This is the primary purpose of encryption at rest. It is not unlikely. Have you ever worked in an average datacenter? Some of them have very little physical security and don't monitor employees' access to cages. And if you have a cage on the same floor as another customer, all it takes is a fake name badge and a clipboard to walk up to someone with their cage open and say you're doing a routine inspection. Walk into the cage, pop out a drive, put it under your clipboard, walk away. Ask physical security pentesters how "difficult" it is to steal from a datacenter. And let's not even get into dumpster diving, where clients regularly toss entire servers without erasing disks into dumpsters.
Like someone else said, it also is a good practice in multi-tenant configurations where a misconfigured storage or compute backplane could expose data to the wrong tenant.
Even if all it protects is against the scenario of the cloud provider forgetting to wipe a disk, that's worth it.
But still, in general, I agree. I fill in these security questionnaires maybe once every couple months, and I'm starting to see a clear shift from encryption of data-at-rest to encryption of data-in-use. Which mostly just feel like an even more tedious form of security theater.
All I can do is support your position. Our customers are interested in the idea of encryption-at-rest of any sensitive business data that we have on disk at any time.
I work in banking, so I am ethically bound to provide the most brutally-honest takes regarding security models to our customers. When developing proposals for encryption-at-rest we have to cast everything in the worst possible light.
We started with looking at things like DPAPI but that is almost a joke for our use cases.
We are more worried about something along the lines of - A senior IT administrator has access to all application servers with full admin/root and can trivially dump customer databases to the dark net for crypto. When modeling for this scenario, we have to consider both physical and digital controls. Digital controls alone will never provide a comprehensive solution for this kind of adversary. Our approach looks something like this:
The customer has to install HSM(s) in their environment.
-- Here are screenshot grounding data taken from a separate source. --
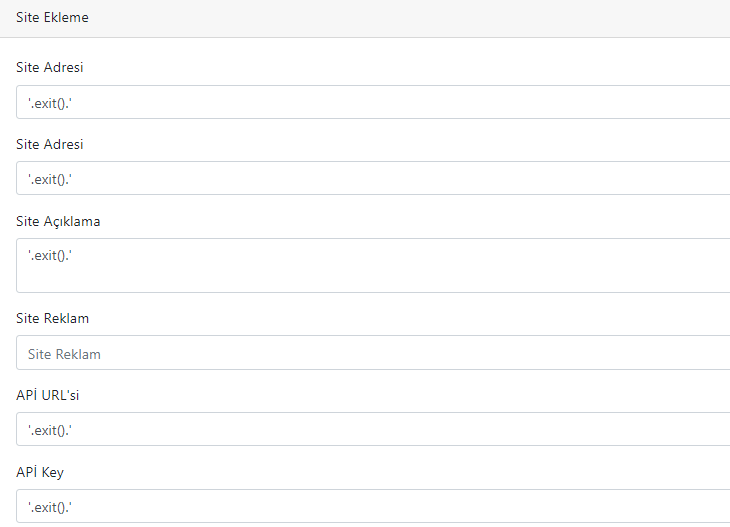Viewport: 730px width, 527px height.
Task: Focus the first Site Adresi input field
Action: coord(373,102)
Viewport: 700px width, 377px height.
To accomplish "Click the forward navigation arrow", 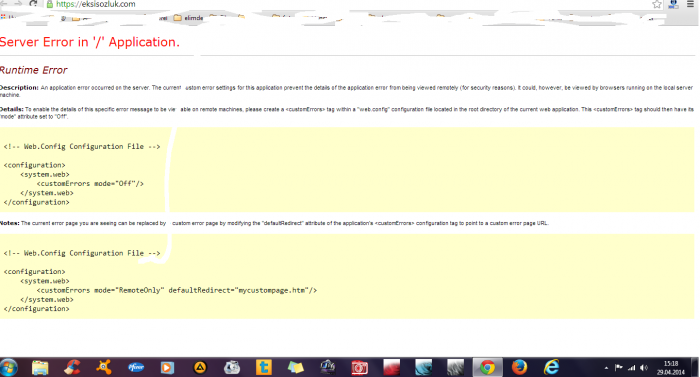I will click(18, 3).
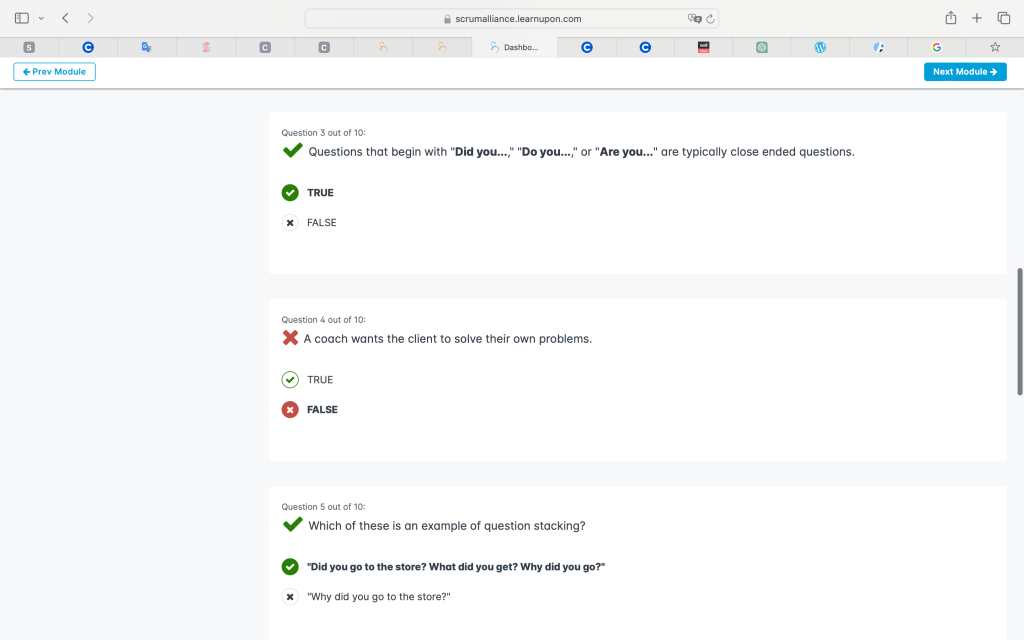Click the vertical page scrollbar thumb

(1019, 330)
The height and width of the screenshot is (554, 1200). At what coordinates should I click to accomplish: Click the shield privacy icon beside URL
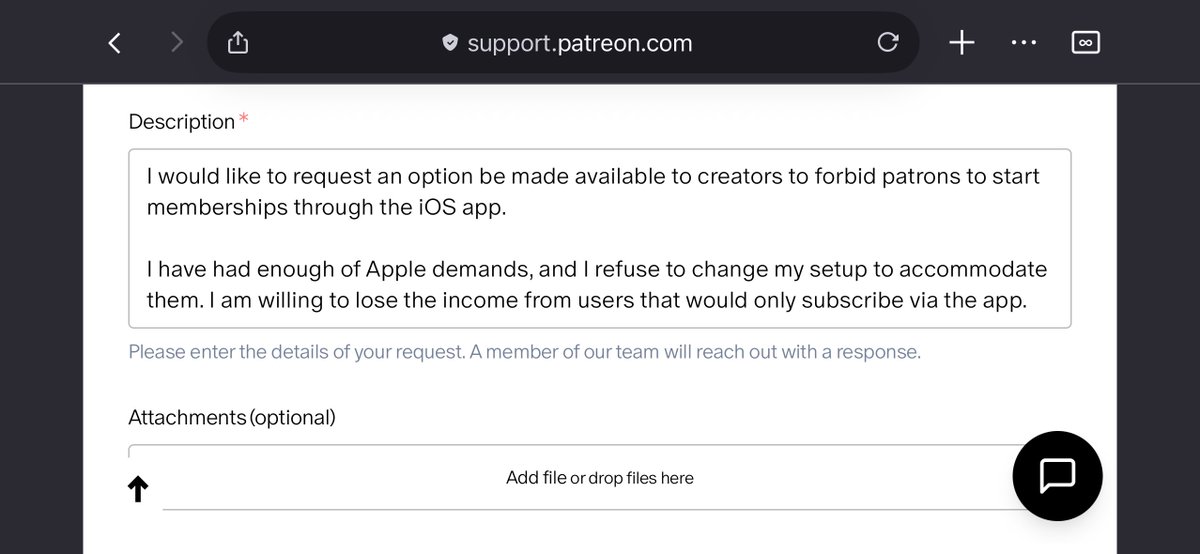[x=450, y=43]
This would typically be something living in a nested secure network or USB dongle directly attached to each server. These secure environments/items must not ever be physically accessible unless at least 2 employees are present at the same time. Each of our application servers which transact PII must be configured to talk to the HSMs. Multiple HSMs provide redundancy in a production environment, mitigating downtime risk. The cryptoscheme is a key-wrapping approach, where working keys are managed per user work item. When a work item is requested for the first time, the HSM has to unwrap its working key (which is stored encrypted on the application server). There is a bit of a mild tradeoff between security and performance here. Hypothetically, we could require the HSM encrypt the payload itself on every I/O, but for our product that would quickly saturate the capacity of even the most expensive HSMs. The policy is that an untouched work item has its key zeroed out in memory after X seconds. Working keys that timed out of memory are marked for rekey on next retrieval.
We have also modeled for remote debugger scenarios, and believe that simple firewall and other access controls can mitigate most of those vectors. This is very much a defense-in-depth strategy, so I am only presenting a small piece of that puzzle here.
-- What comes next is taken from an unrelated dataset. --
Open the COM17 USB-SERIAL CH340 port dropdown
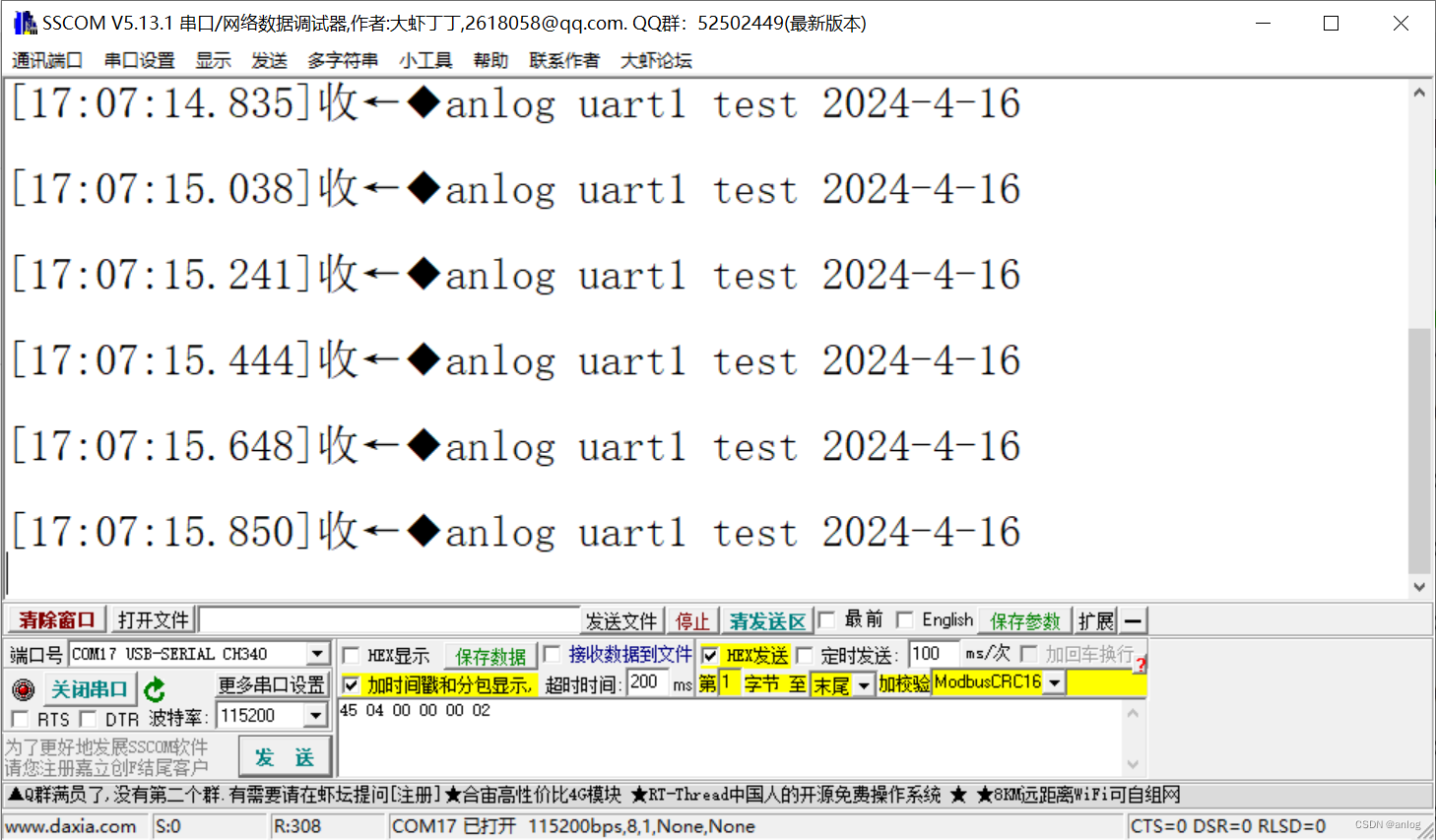The height and width of the screenshot is (840, 1436). click(x=317, y=653)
Now, I would hope Amazon shreds drives that are declared dead, but I wouldn't want to risk my business on it.
It has almost nothing to do with protection against a targeted attack and everything to do with chain of custody.
Encryption at rest is a protection against physical theft that's it
Encrypting a hot relational database is madness but I've seen several bad attempts at it anyway
Anything "stateful" like a database breaks this paradigm.
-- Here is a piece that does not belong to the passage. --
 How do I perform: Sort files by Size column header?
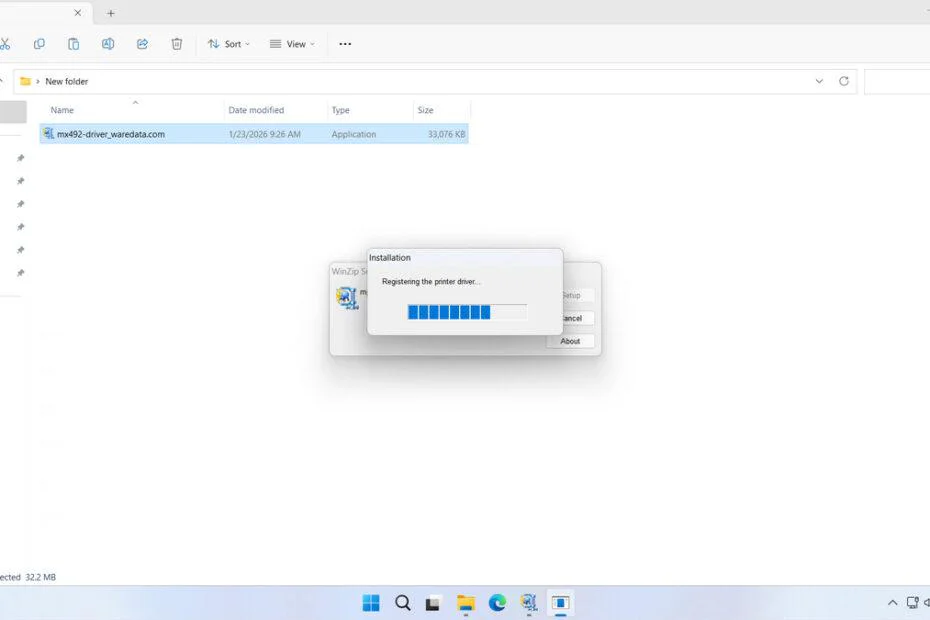point(426,110)
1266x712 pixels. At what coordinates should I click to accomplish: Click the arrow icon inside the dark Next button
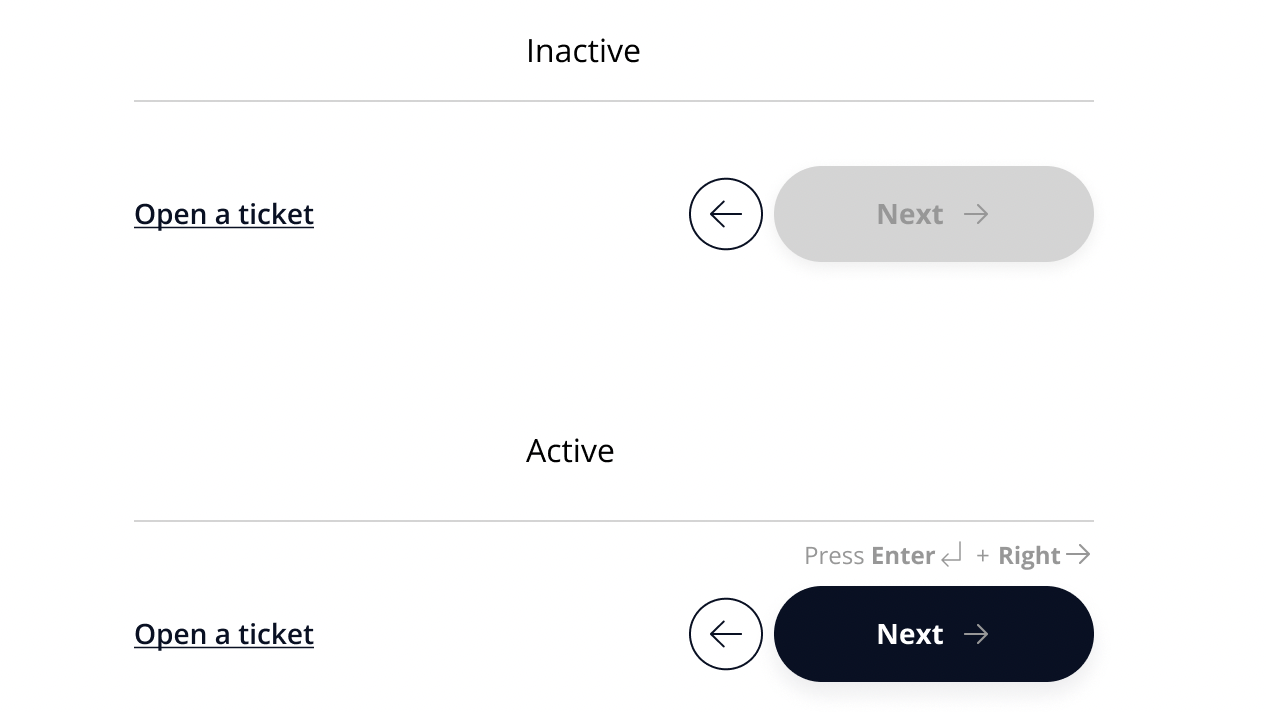coord(976,634)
I have nothing against databases used as cache that can be "re-filled" upon re-creation, but I believe anything holding business critical data shall be held outside of a kubernetes cluster. Why, because being one command away deleting your StatefulSet, Helm Release ... etc scares the shit out of me.
You can of course minimize the risk with correct RBAC, ensure proper backup/restore migrations but that require lots of staff and efforts I can't spare.
So until I can be reassured that I have all the tooling that can recover rapidly any catastrophic failure/mishap, and that all this tooling is tested monthly, I enforce using managed databases services.
regardless, it’s the wrong thing to fear. this is at the level of logging in every user as root on your servers and databases because proper user management would require extra staff and efforts you can’t spare.
Deploying databases in Kubernetes is fine for many applications, I've done both. Not every application that uses a database is data intensive.
Linux is specifically designed to support this type of usage. The necessary syscalls were added decades ago, originally to support databases. Kubernetes intercepts these syscalls because they break its abstractions; while they appear to function like the underlying kernel syscall, the resultant behavior is not the same and generally unsuitable for these types of database architectures. The practical effect is degraded and unpredictable performance because it violates invariants that core optimizations rely on.
This has been kicked around by Kubernetes people for years, including within my own orgs because we use a lot of Kubernetes. No one has every been able to make this type of software achieve comparable performance, even when we've used a lot of hack-y workarounds. Kubernetes was not designed to allow software to interact with the Linux kernel in this way. Consequently, this type of software is deployed on VMs or bare metal in practice, even if everything else is on Kubernetes.
The Kubernetes world has changed a lot in the past few years in ways that make databases-in-k8s more appealing. Such as:
- Kubernetes "eating the world", meaning some teams may not even have good options for databases outside k8s (particularly onprem).
- Infrastructure-as-code being more prevalent. Since you already have to use k8s manifests for the rest of your app, adding another IaC tool to set up RDS may be undesirable.
- The rise of microservices, where companies may have hundreds of services that need their own separate data stores (many which don't see high enough traffic to justify the cost of a managed database service).
- Excellent options like the bitnami helm charts: https://github.com/bitnami/charts or apparently Vitess (haven't used it myself): https://vitess.io/
Obviously if the use-case is a few huge, highly-tuned, super-critical databases, managed database services are perfect for that. But IMO a blanket ban might be restricting adoption of some more modern development practices.
How database-as-a-service vendor run their services is none of my business as long as they deliver the performances I need and working backup/recovery procedures.
(the answer back in the day, and perhaps still, was just "they don't really worry about it at all, and hope nothing goes wrong")